Data extracted from a collection

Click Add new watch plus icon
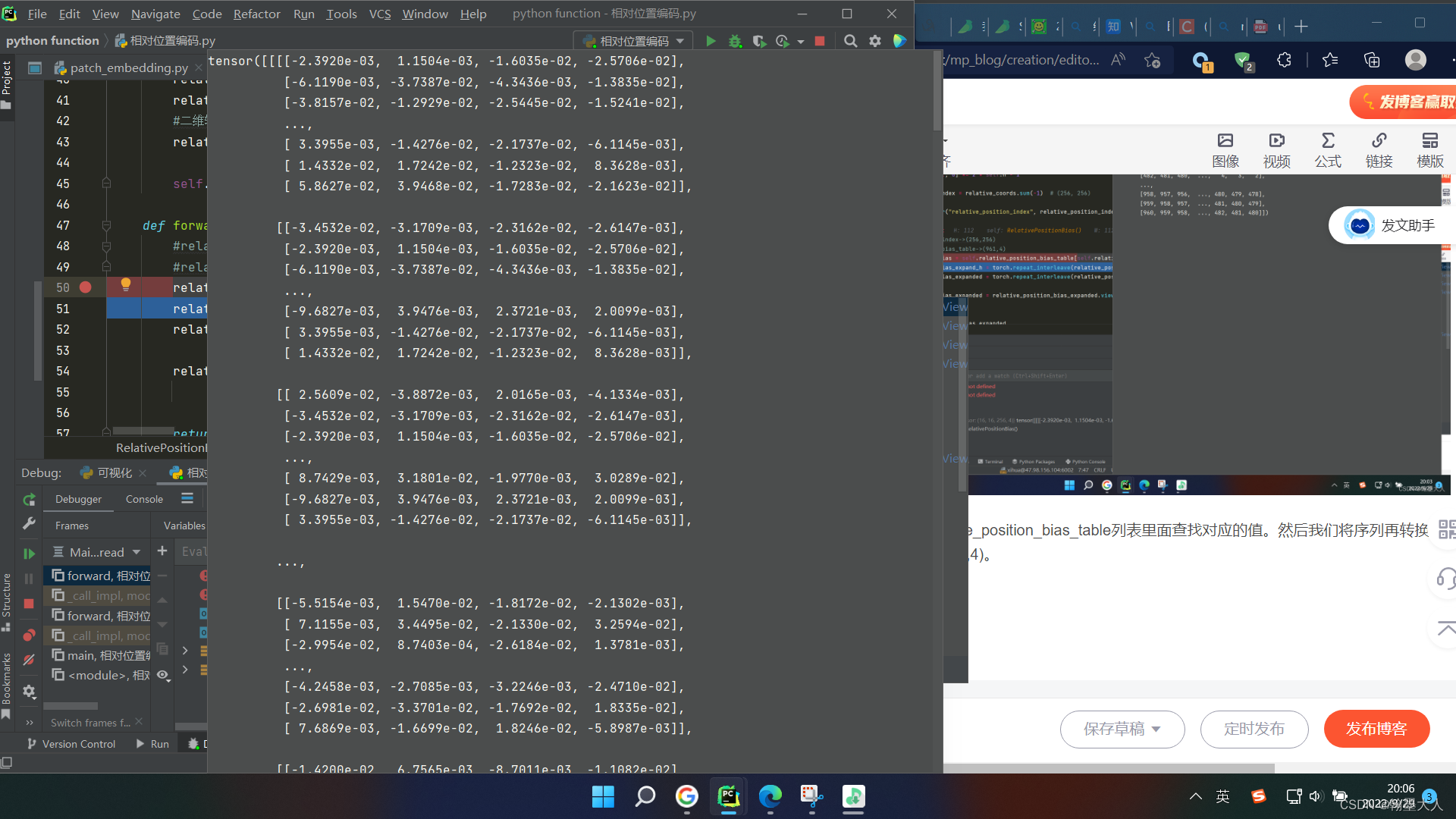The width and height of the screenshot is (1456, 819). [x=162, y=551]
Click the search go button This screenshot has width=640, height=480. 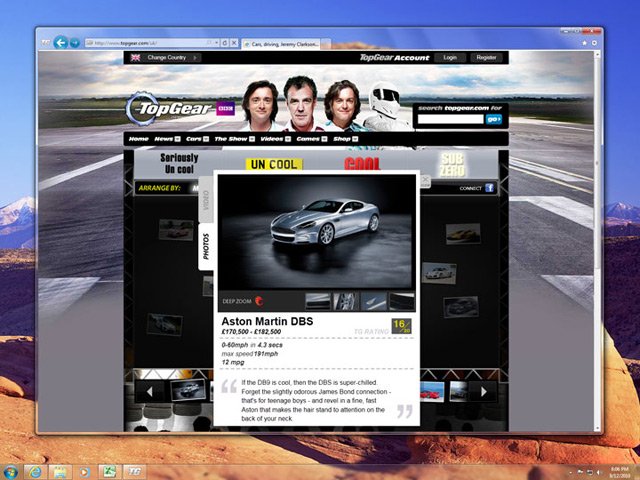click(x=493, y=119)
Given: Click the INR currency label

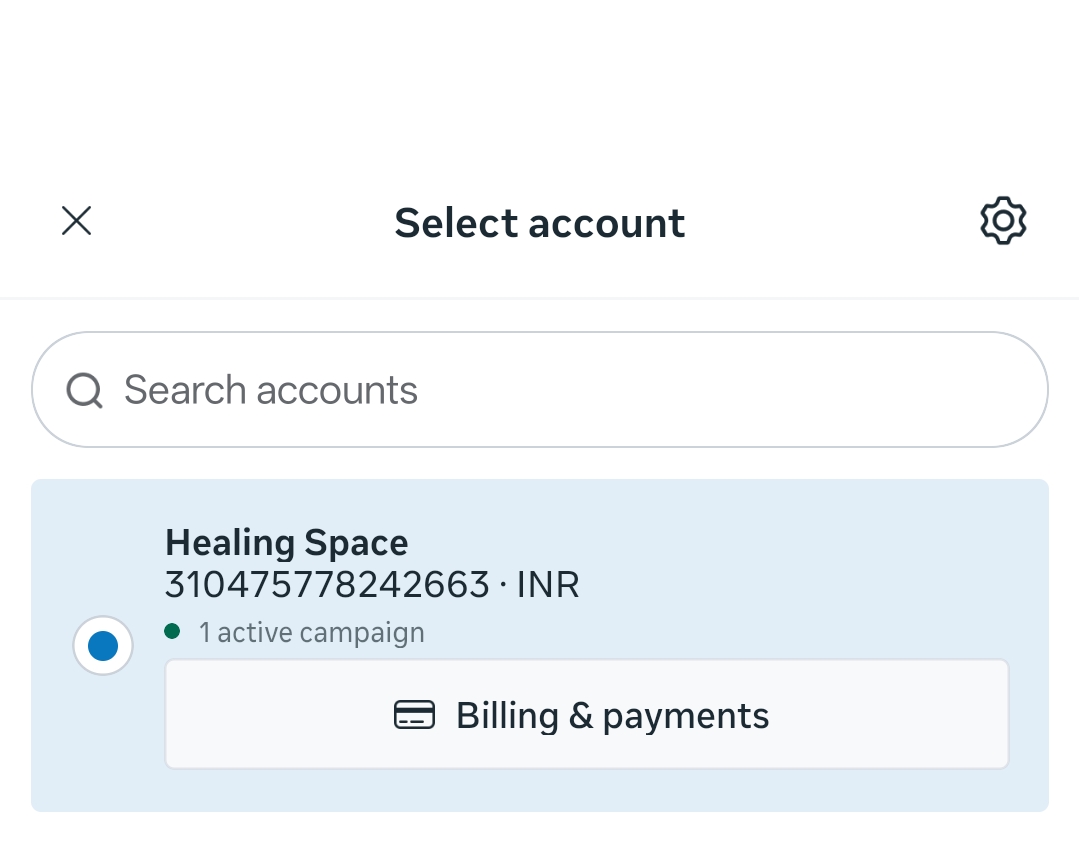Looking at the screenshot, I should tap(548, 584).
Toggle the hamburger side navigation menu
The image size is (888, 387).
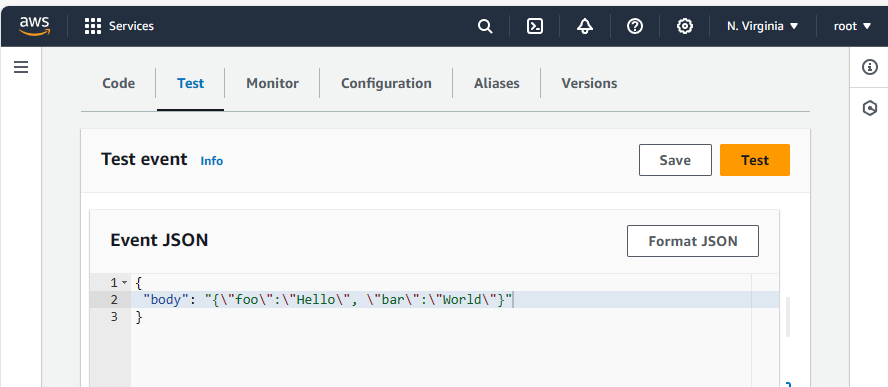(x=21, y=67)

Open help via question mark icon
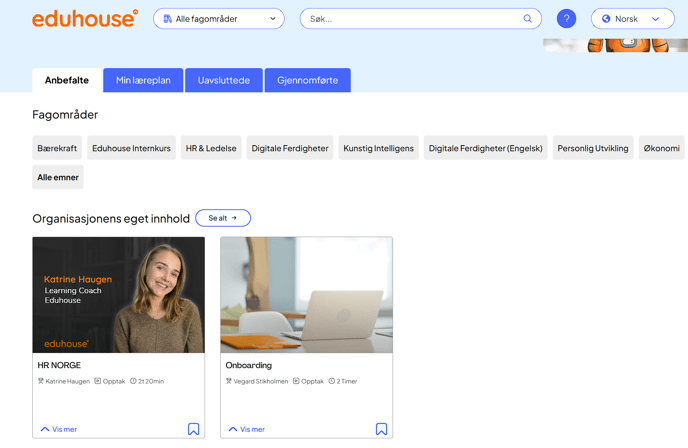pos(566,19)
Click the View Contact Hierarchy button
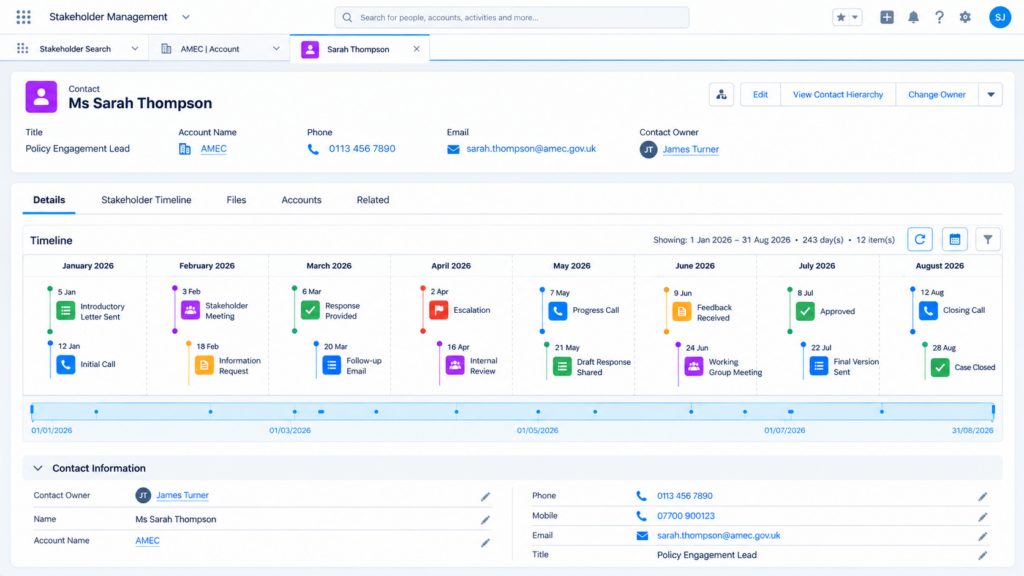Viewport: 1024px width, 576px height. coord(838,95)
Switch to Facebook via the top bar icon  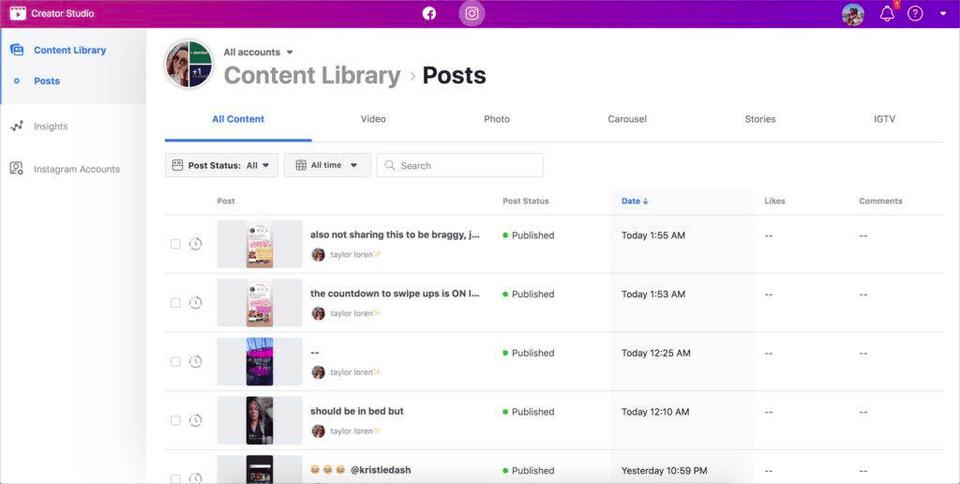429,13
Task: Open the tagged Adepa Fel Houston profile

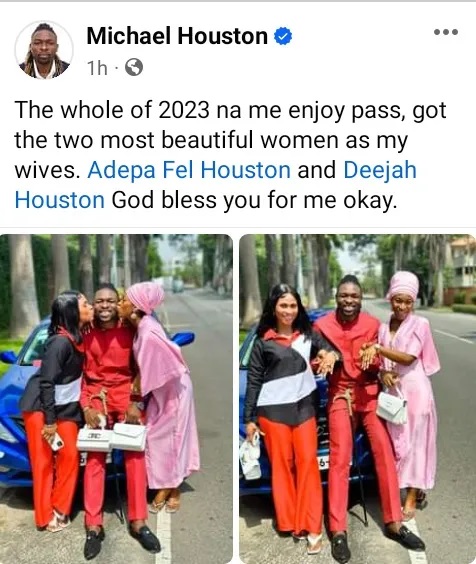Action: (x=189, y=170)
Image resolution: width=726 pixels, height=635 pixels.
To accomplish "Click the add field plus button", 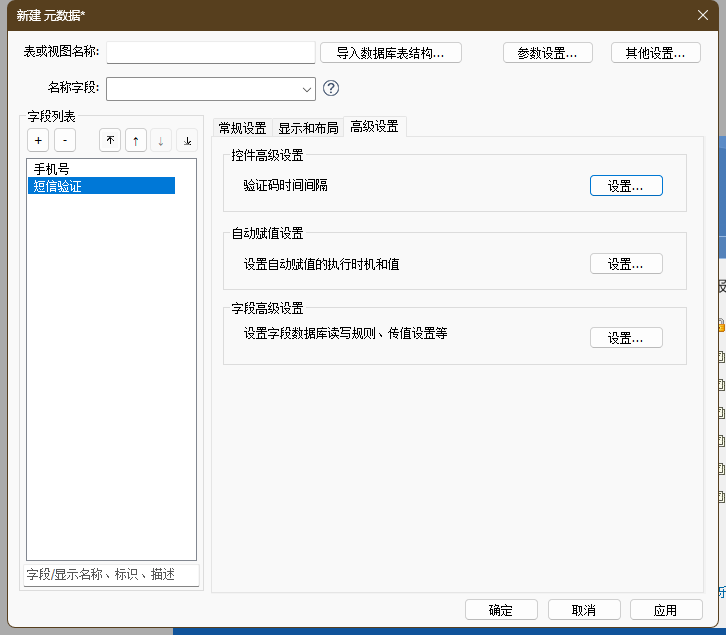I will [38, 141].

> [BRIEF]:
Report every line of the entries above that contains the string "Open". Match case exactly.

> [SOLUTION TO THIS TASK]:
Open help via question mark icon
Task: Open the tagged Adepa Fel Houston profile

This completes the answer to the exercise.